I have to plant one yellow tomato for my sister - a fan of the "low acid."
My mom showed me the gassing method without knowing the science. Put some half-ripe tomatoes in a brown bag with a few slices of an apple and close it up. She couldn't tell you why it worked, but it did. It didn't taste like one picked off a plant, carried into the kitchen, sliced and eaten with a little salt, or olive oil and some oregano., but better than the store-bought ones that she called "greenhouse tomatoes."

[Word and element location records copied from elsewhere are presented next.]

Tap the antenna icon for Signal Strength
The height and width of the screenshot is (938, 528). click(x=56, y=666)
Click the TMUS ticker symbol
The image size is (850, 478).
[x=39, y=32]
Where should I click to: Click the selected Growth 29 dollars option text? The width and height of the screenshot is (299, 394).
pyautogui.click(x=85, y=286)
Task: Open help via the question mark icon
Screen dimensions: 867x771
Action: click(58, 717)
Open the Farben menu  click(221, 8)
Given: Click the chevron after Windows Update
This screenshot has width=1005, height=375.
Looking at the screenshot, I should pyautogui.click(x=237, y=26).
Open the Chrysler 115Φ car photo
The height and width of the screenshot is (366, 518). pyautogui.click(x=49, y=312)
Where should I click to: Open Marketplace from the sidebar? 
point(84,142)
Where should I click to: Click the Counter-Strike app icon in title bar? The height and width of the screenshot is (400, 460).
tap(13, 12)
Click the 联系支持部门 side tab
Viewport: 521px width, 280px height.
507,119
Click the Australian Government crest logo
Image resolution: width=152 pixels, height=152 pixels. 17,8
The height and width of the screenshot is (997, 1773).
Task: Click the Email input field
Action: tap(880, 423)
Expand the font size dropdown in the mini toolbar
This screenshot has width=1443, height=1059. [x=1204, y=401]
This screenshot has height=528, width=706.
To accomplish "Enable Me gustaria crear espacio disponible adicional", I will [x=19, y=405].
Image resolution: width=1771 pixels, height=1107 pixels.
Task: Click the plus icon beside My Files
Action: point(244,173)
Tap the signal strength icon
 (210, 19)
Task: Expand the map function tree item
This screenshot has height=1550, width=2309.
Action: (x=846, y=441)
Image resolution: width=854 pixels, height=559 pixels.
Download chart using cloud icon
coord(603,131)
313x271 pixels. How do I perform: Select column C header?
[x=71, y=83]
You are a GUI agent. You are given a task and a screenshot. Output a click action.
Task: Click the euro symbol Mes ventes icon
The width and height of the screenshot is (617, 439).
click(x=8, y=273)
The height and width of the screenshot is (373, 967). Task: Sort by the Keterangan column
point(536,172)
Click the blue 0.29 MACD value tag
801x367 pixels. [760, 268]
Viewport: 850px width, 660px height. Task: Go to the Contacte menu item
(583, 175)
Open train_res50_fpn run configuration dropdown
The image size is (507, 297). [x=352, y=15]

The Rutgers agriculture people have been working to resurrect the Rutgers tomato we once knew and are down to a dozen or so contenders from several hundred. It will be a Rutgers tomato reborn.

They have been having a Great Tomato Tasting for the past few years (this year's will be at the end of August) where regular folks taste and rate.

The new name is still undecided. "Rutgers250" is a possibility to mark its debut in 2016 which is the 250th anniversary of the college. We'll see if it tastes like the summer of 1962, but hopefully it will taste like summer.


This post was first posted at my Weekends in Paradelle blog in a slightly different form.